-------- Material for this exercise

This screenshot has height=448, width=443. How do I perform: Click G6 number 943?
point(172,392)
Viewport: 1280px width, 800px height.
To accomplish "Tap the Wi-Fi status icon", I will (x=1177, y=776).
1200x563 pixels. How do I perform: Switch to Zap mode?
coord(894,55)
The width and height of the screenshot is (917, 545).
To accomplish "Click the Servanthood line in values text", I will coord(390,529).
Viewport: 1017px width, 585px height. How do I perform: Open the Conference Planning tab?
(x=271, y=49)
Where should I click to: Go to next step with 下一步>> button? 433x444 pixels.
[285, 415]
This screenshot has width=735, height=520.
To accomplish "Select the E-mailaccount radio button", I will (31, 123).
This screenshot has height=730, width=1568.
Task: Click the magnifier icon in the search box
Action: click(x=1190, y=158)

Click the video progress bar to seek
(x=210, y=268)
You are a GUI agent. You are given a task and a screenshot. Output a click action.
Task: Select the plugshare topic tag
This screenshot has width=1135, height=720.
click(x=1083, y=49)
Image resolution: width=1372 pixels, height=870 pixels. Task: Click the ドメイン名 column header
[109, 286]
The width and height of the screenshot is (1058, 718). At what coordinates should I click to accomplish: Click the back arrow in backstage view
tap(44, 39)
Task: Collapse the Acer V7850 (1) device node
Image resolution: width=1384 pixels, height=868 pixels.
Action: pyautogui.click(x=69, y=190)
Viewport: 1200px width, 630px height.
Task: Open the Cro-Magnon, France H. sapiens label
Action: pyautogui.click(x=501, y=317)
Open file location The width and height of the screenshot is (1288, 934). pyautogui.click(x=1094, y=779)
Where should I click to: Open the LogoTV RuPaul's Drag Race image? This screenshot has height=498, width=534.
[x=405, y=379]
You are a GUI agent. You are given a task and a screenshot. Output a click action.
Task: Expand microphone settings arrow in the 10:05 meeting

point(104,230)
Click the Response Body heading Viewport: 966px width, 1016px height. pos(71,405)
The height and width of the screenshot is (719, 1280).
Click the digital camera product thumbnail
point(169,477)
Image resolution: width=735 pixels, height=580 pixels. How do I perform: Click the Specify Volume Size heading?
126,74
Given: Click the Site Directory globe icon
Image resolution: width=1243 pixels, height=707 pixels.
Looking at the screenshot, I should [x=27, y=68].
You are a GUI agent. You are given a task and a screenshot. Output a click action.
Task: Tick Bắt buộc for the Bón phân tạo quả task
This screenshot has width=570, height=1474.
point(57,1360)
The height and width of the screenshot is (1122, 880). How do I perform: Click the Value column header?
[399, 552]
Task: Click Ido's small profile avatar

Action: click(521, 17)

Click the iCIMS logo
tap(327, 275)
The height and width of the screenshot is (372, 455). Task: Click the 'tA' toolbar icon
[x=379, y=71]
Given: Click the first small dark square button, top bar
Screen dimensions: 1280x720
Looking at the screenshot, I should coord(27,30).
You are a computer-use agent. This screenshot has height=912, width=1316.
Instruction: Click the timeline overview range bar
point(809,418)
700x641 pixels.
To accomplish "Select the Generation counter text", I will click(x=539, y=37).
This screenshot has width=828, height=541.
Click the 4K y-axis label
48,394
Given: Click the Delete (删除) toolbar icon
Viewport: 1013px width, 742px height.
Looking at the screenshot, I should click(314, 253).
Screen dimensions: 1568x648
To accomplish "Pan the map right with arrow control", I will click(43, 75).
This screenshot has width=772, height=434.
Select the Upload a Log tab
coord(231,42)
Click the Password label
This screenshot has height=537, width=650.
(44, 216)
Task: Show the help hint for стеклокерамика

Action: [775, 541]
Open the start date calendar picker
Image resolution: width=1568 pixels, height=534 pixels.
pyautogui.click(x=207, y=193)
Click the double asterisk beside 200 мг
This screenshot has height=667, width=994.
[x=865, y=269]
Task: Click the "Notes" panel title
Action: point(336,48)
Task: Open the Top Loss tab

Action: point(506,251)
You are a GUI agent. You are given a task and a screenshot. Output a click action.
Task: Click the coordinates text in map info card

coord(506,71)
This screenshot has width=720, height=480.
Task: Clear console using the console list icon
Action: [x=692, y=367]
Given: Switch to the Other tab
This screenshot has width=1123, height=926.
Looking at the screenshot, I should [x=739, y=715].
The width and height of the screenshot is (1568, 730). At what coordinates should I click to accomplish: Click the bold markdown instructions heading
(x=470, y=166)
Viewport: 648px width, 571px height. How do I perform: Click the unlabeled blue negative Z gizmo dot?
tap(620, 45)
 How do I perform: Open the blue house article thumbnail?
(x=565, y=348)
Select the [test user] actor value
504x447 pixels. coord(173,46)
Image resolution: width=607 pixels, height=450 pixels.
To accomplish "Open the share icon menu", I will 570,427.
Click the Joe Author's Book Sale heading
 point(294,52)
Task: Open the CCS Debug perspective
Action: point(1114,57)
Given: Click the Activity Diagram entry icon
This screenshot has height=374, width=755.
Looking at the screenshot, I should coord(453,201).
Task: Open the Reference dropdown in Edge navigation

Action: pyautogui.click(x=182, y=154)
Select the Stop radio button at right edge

----------------

→ **Task**: Set all the entries above down again exactly.

→ **Result of the task**:
This screenshot has height=448, width=443. How do I perform: Click G6 number 943?
point(172,392)
Viewport: 1280px width, 800px height.
To accomplish "Tap the Wi-Fi status icon", I will (x=1177, y=776).
1200x563 pixels. How do I perform: Switch to Zap mode?
coord(894,55)
The width and height of the screenshot is (917, 545).
To accomplish "Click the Servanthood line in values text", I will coord(390,529).
Viewport: 1017px width, 585px height. How do I perform: Open the Conference Planning tab?
(x=271, y=49)
Where should I click to: Go to next step with 下一步>> button? 433x444 pixels.
[285, 415]
This screenshot has width=735, height=520.
To accomplish "Select the E-mailaccount radio button", I will (31, 123).
This screenshot has height=730, width=1568.
Task: Click the magnifier icon in the search box
Action: click(x=1190, y=158)

Click the video progress bar to seek
(x=210, y=268)
You are a GUI agent. You are given a task and a screenshot. Output a click action.
Task: Select the plugshare topic tag
This screenshot has width=1135, height=720.
click(x=1083, y=49)
Image resolution: width=1372 pixels, height=870 pixels. Task: Click the ドメイン名 column header
[109, 286]
The width and height of the screenshot is (1058, 718). At what coordinates should I click to accomplish: Click the back arrow in backstage view
tap(44, 39)
Task: Collapse the Acer V7850 (1) device node
Image resolution: width=1384 pixels, height=868 pixels.
Action: pyautogui.click(x=69, y=190)
Viewport: 1200px width, 630px height.
Task: Open the Cro-Magnon, France H. sapiens label
Action: pyautogui.click(x=501, y=317)
Open file location The width and height of the screenshot is (1288, 934). pyautogui.click(x=1094, y=779)
Where should I click to: Open the LogoTV RuPaul's Drag Race image? This screenshot has height=498, width=534.
[x=405, y=379]
You are a GUI agent. You are given a task and a screenshot. Output a click action.
Task: Expand microphone settings arrow in the 10:05 meeting

point(104,230)
Click the Response Body heading Viewport: 966px width, 1016px height. pos(71,405)
The height and width of the screenshot is (719, 1280).
Click the digital camera product thumbnail
point(169,477)
Image resolution: width=735 pixels, height=580 pixels. How do I perform: Click the Specify Volume Size heading?
126,74
Given: Click the Site Directory globe icon
Image resolution: width=1243 pixels, height=707 pixels.
Looking at the screenshot, I should [x=27, y=68].
You are a GUI agent. You are given a task and a screenshot. Output a click action.
Task: Tick Bắt buộc for the Bón phân tạo quả task
This screenshot has width=570, height=1474.
point(57,1360)
The height and width of the screenshot is (1122, 880). How do I perform: Click the Value column header?
[399, 552]
Task: Click Ido's small profile avatar

Action: click(521, 17)

Click the iCIMS logo
tap(327, 275)
The height and width of the screenshot is (372, 455). Task: Click the 'tA' toolbar icon
[x=379, y=71]
Given: Click the first small dark square button, top bar
Screen dimensions: 1280x720
Looking at the screenshot, I should coord(27,30).
You are a computer-use agent. This screenshot has height=912, width=1316.
Instruction: Click the timeline overview range bar
point(809,418)
700x641 pixels.
To accomplish "Select the Generation counter text", I will click(x=539, y=37).
This screenshot has width=828, height=541.
Click the 4K y-axis label
48,394
Given: Click the Delete (删除) toolbar icon
Viewport: 1013px width, 742px height.
Looking at the screenshot, I should click(314, 253).
Screen dimensions: 1568x648
To accomplish "Pan the map right with arrow control", I will click(43, 75).
This screenshot has width=772, height=434.
Select the Upload a Log tab
coord(231,42)
Click the Password label
This screenshot has height=537, width=650.
(44, 216)
Task: Show the help hint for стеклокерамика

Action: [775, 541]
Open the start date calendar picker
Image resolution: width=1568 pixels, height=534 pixels.
pyautogui.click(x=207, y=193)
Click the double asterisk beside 200 мг
This screenshot has height=667, width=994.
[x=865, y=269]
Task: Click the "Notes" panel title
Action: point(336,48)
Task: Open the Top Loss tab

Action: point(506,251)
You are a GUI agent. You are given a task and a screenshot. Output a click action.
Task: Click the coordinates text in map info card

coord(506,71)
This screenshot has width=720, height=480.
Task: Clear console using the console list icon
Action: [x=692, y=367]
Given: Switch to the Other tab
This screenshot has width=1123, height=926.
Looking at the screenshot, I should [x=739, y=715].
The width and height of the screenshot is (1568, 730). At what coordinates should I click to accomplish: Click the bold markdown instructions heading
(x=470, y=166)
Viewport: 648px width, 571px height. How do I perform: Click the unlabeled blue negative Z gizmo dot?
tap(620, 45)
 How do I perform: Open the blue house article thumbnail?
(x=565, y=348)
Select the [test user] actor value
504x447 pixels. coord(173,46)
Image resolution: width=607 pixels, height=450 pixels.
To accomplish "Open the share icon menu", I will 570,427.
Click the Joe Author's Book Sale heading
 point(294,52)
Task: Open the CCS Debug perspective
Action: point(1114,57)
Given: Click the Activity Diagram entry icon
This screenshot has height=374, width=755.
Looking at the screenshot, I should coord(453,201).
Task: Open the Reference dropdown in Edge navigation

Action: pyautogui.click(x=182, y=154)
Select the Stop radio button at right edge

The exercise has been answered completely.